Markus: Das stimmt und ich glaube, das ist auch den wenigsten Leuten wirklich bewusst, also die sich damit beschäftigen. Weil man denkt immer, das Schwierige ist die richtige Wurzel oder das richtige Gewürz oder irgend sowas für diese Biere zu bekommen, aber das eigentliche Problem liegt ja wirklich in den Kernrohstoffen sozusagen, weil ja sich das Mälzen so massiv verändert hat im 19. Jahrhundert, dass man eben mit den heutigen Malzen überhaupt nicht mehr das machen kann, was es eben mit den damaligen Malzen war. Und vielleicht natürlich auch die Art und Weise, wie wir mit Hopfen umgehen, wie wir ihn lagern, wie er letzten Endes für uns zugänglich ist, sich verändert hat. Und letzten Endes auch das Thema Hefe, wo wir ja früher, denke ich mal, immer irgendwelche Mischgärungen hatten, auch das hat man heutzutage so in dieser Form nicht mehr. Und ich glaube, das es einfach total schwierig ist, das Bier wirklich von seinem eigentlichen Körper her identisch herzustellen, das geht eigentlich gar nicht mehr, insofern ist das immer so ein bisschen in einer wabernden Vergangenheit. Was ich aber eigentlich ganz gut finde, weil, ich glaube, das aus einer heutigen Perspektive mit dem heutigen Gaumen viele dieser historischen Biere nicht wirklich angenehm gewesen wären zu trinken, vielleicht also, aber ich nehme es mal an. Also ich habe schon einiges an Kräuter- oder auch ähnlichen Bieren oder auch mittelalterlichen Bieren getrunken und das ist schon durchaus immer sehr gewöhnungsbedürftig. Und das sind ja immer nur Annäherungen, also insofern, das ist schon wirklich spannend. Gibt es denn Literatur, in denen auch das Geschmacksprofil oder sowas beschrieben wird?

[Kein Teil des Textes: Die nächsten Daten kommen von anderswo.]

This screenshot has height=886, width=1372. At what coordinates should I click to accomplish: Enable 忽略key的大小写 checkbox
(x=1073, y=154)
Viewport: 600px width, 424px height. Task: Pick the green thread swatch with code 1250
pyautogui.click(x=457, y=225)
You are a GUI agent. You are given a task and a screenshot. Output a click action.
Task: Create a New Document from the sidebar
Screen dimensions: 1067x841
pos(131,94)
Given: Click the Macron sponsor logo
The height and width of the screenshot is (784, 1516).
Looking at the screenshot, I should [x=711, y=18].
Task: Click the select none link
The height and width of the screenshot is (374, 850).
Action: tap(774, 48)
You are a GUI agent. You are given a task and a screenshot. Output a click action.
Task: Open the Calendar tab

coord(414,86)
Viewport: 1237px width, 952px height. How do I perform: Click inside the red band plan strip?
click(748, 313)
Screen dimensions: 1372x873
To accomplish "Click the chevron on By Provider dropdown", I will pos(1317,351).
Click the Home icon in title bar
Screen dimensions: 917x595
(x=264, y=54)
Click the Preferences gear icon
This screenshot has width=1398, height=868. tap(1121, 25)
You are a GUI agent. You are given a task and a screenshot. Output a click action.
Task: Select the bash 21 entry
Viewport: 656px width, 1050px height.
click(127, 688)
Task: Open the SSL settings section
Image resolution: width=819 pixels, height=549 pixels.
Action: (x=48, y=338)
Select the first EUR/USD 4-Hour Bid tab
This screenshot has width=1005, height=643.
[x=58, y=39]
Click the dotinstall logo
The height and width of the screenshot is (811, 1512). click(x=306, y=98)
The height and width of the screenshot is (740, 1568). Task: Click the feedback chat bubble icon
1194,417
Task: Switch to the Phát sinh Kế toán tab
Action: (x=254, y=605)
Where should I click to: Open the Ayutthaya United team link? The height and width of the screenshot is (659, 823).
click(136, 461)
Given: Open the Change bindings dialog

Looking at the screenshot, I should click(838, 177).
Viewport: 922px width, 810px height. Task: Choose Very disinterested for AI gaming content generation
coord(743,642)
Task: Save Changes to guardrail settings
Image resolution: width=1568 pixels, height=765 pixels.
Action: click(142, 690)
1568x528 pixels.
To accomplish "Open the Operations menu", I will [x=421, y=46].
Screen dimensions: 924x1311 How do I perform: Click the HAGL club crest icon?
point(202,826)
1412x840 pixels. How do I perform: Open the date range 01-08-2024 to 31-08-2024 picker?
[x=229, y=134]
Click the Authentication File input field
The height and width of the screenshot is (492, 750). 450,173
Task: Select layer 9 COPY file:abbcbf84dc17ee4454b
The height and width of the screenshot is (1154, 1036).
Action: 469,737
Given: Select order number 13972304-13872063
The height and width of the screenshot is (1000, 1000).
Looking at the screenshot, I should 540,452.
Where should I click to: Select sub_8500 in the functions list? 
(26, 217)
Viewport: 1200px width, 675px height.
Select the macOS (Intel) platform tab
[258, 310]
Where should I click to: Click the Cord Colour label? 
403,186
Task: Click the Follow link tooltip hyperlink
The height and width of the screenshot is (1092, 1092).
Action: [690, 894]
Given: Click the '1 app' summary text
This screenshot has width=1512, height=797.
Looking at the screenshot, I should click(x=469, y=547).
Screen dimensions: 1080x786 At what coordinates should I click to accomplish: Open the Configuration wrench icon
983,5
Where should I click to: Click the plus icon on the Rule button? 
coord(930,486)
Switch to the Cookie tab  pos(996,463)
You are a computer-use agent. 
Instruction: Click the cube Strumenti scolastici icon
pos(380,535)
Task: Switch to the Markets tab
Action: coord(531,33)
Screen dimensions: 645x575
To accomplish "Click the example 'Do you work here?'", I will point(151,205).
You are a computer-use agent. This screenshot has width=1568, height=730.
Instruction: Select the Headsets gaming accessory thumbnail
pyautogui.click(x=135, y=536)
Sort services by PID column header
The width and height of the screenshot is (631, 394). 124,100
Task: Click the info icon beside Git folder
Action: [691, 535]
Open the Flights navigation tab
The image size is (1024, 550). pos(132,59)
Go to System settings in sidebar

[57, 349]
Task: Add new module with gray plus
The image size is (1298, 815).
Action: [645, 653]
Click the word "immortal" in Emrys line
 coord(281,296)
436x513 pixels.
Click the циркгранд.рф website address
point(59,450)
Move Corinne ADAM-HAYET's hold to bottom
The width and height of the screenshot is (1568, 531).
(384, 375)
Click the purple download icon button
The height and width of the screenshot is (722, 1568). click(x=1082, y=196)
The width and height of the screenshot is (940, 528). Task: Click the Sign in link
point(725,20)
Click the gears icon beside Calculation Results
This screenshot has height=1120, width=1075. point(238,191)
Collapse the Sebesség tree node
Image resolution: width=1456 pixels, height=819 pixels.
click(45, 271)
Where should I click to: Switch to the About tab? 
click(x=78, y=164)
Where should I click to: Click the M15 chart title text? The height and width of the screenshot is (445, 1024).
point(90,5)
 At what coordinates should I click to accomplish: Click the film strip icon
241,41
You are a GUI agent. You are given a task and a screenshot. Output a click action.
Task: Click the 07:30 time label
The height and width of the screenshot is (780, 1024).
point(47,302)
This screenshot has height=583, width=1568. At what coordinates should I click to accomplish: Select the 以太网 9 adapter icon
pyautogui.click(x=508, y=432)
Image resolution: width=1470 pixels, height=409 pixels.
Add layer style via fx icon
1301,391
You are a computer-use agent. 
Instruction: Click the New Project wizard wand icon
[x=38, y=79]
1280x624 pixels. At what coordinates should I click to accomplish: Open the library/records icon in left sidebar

Andreas: Geschmacksprofile werden teilweise nur sehr, sehr grob beschrieben oder auch mit sehr unspezifischen Begriffen. Also ich habe das jetzt nicht einmal so systematisch betrachtet, aber eine Sache, die mir jetzt so spontan einfällt ist bei den Sauerbieren, die werden sehr oft als weinartig beschrieben. Also meine Vermutung ist da einfach, dass da so diese gewisse geschmackliche Ähnlichkeit grade von Sauerbieren mit, ich sage mal, grade Reisweinen, einfach auf diese Art und Weise etwas betont wurde. Und ich habe das auch bei selbstgebrauten Bieren gemerkt, also ich habe vor, wann war das, 2019 war das, habe ich eine Berliner Weisse gebraut. Da habe ich dann 3 Jahre später noch eine Flasche gefunden und hab die mit einem Freund verkostet und die hat geschmeckt so irgendwo zwischen einem wirklich guten Weißwein und Cider. Also war vom Geschmacksprofil her überhaupt nichts, wo man jetzt dann eben beim ersten Kosten an Bier denken würde. Aber es war, ja, was Geschmack angeht, das Vokabular scheint da damals noch nicht so da gewesen zu sein. Also es ist schwierig und man hat so eine oder man kriegt so eine ungefähre Idee, aber so die Tastingsnotes, wie man sie heutzutage irgendwie von einem ordentlich ausgebildeten Biersommelier kriegt, die findet man da in historischen Quellen auf keinen Fall.

Markus: Ja, da war ja der Schwerpunkt noch ein bisschen auf dem Trinken an und für sich und weniger auf der Sensorik, das muss man vielleicht auch ein bisschen sehen. Ich würde ganz gerne gleich zu deinem aktuellen Buch springen, also wir können gerne noch ein bisschen über das Wiener Lager dann sprechen, weil es mich auch interessiert, aber es passt grade so gut in diesem Sprung praktisch von diesen ganzen historischen Bieren in dem ersten Buch jetzt zu der Konzentration praktisch auf das bayrische Brauen im 19. Jahrhundert. Und was vielleicht auch ein bisschen der Unterschied ist, das ist ja zu einem Teil auch überhaupt erst mal so eine Art Quellensammlung, also wo du einfach von vielen verschiedenen Autoren oder anderen Quellen erst mal Beschreibungen sammelst, wo du dann auch Statistiken sammelst, um überhaupt mal einen Blick zu dieser Bierkultur, zu der Fülle zu bekommen. Das war sicherlich auch eine lange Arbeit oder, wie lange hast du gebraucht, um das alles zusammenzutragen?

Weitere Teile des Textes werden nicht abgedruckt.